#### Data section ####

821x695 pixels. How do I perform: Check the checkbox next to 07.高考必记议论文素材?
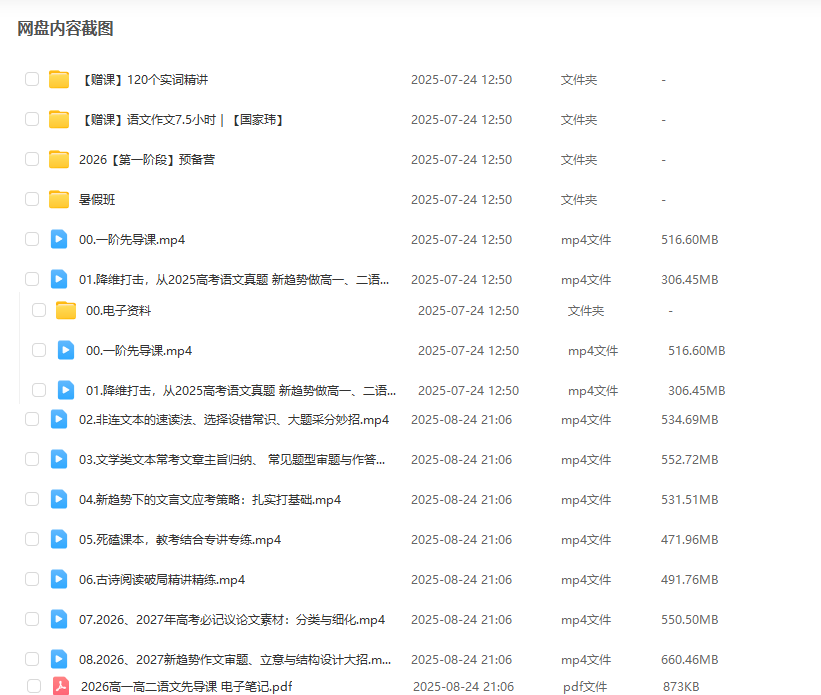click(31, 619)
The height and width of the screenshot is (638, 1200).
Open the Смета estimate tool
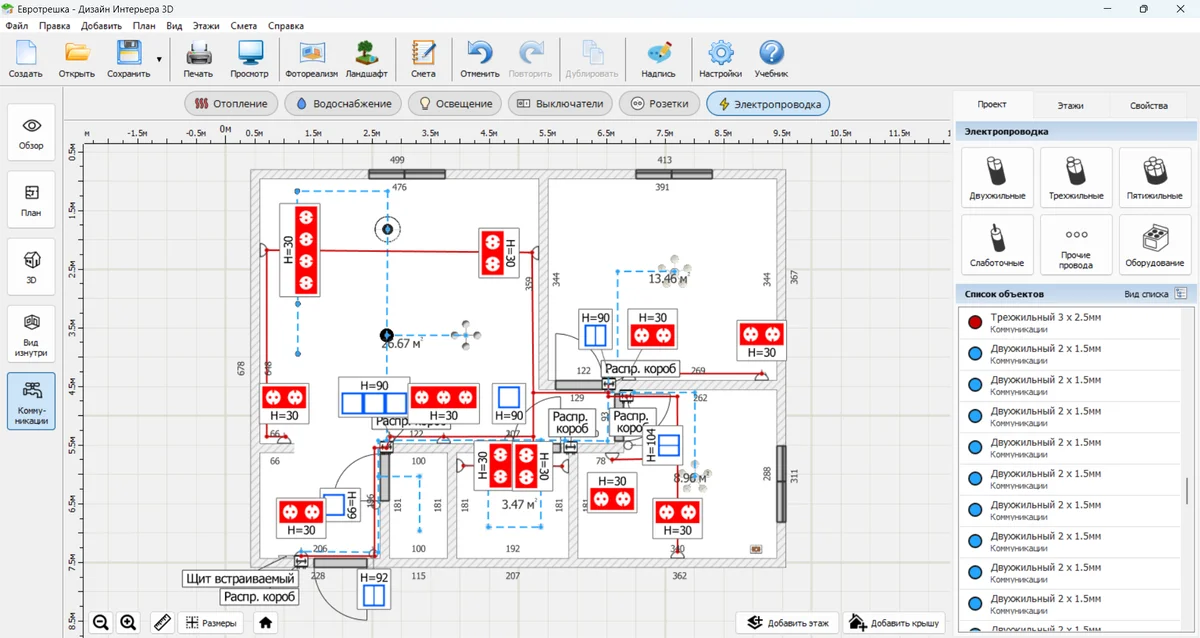tap(423, 59)
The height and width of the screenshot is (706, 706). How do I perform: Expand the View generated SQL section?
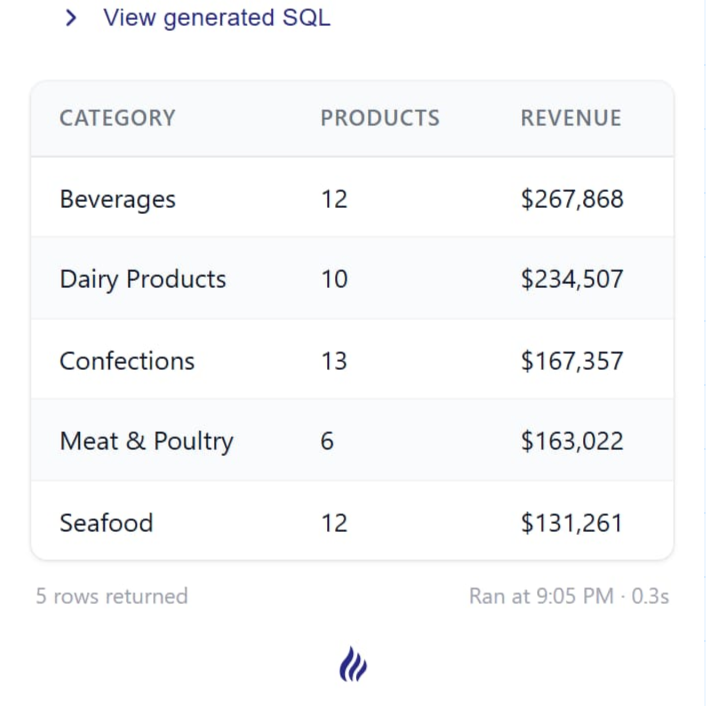[x=71, y=18]
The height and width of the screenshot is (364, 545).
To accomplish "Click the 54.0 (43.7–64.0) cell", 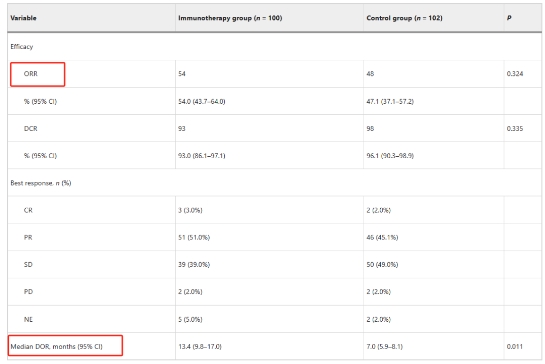I will [x=202, y=102].
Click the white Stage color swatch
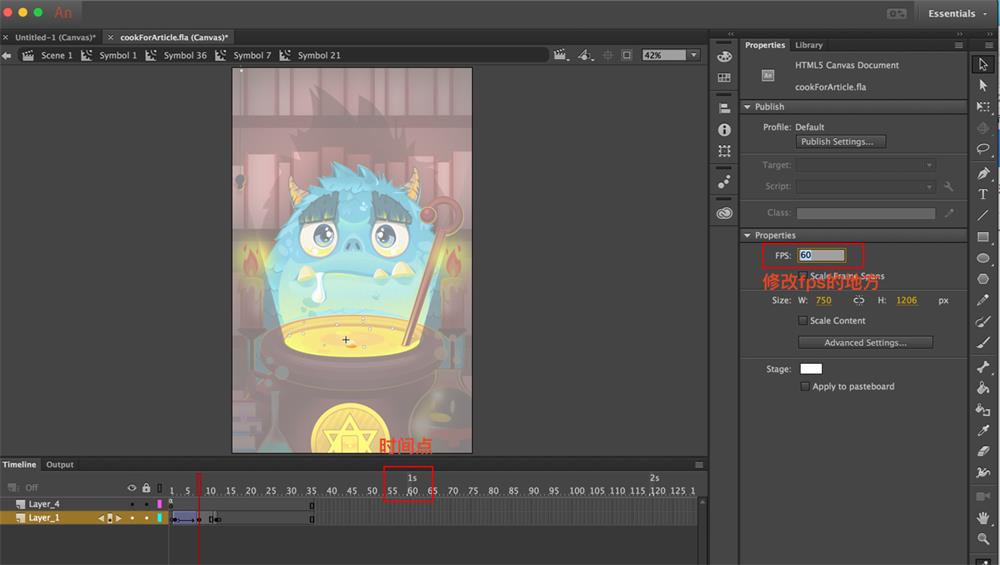The width and height of the screenshot is (1000, 565). click(x=810, y=369)
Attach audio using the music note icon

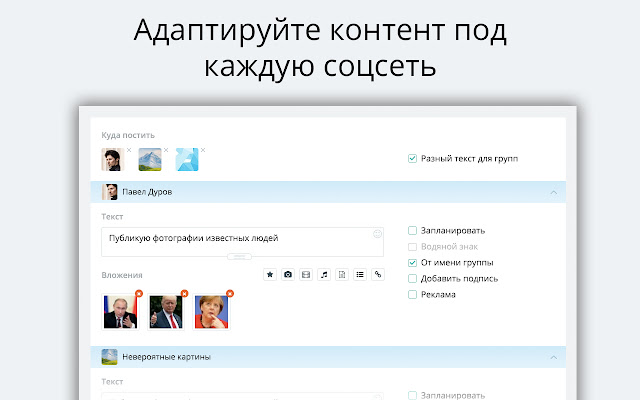tap(324, 274)
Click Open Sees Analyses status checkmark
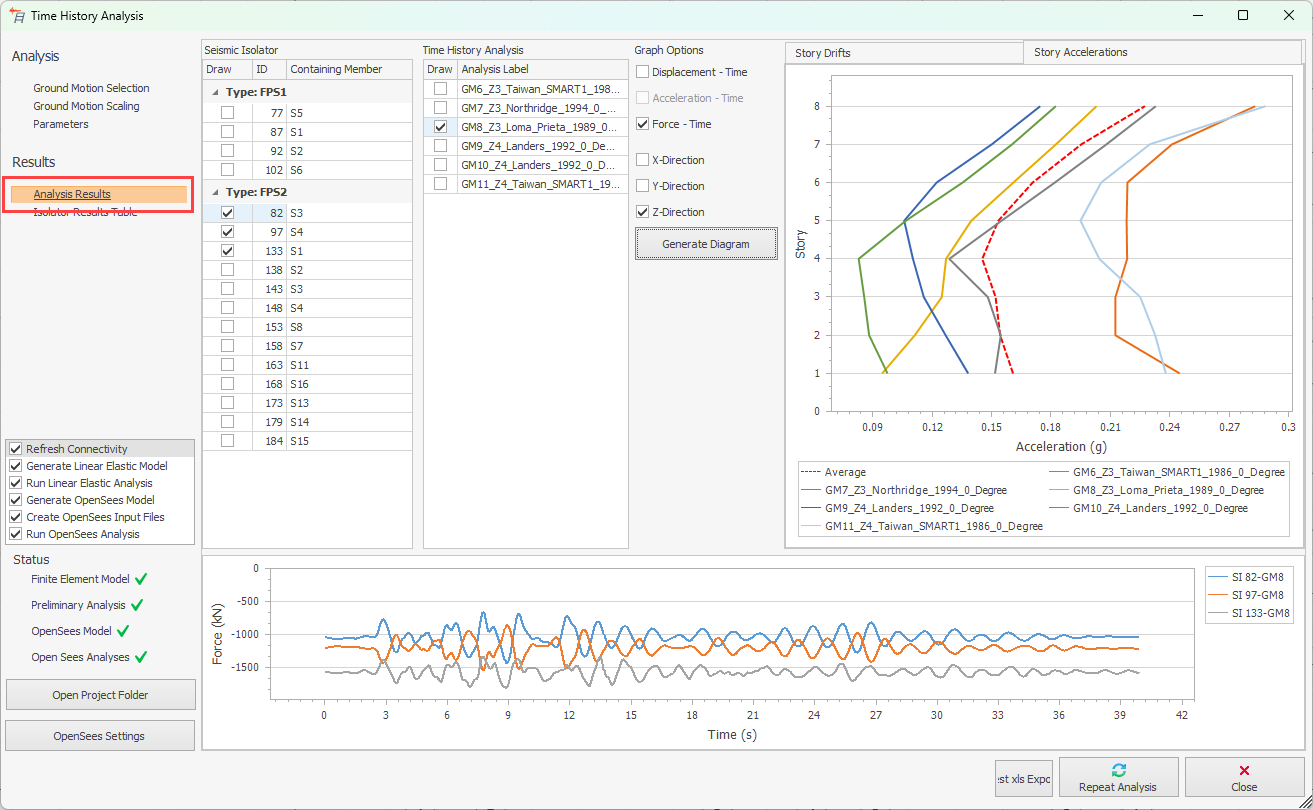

####

» **Task brief**
Take the lines from the one that contains "Attach audio using the music note icon" down to the last line of the listing above, both included, and set them down exactly, leaving out pictures.

» **Result of the exercise**
Attach audio using the music note icon

tap(324, 274)
Click Open Sees Analyses status checkmark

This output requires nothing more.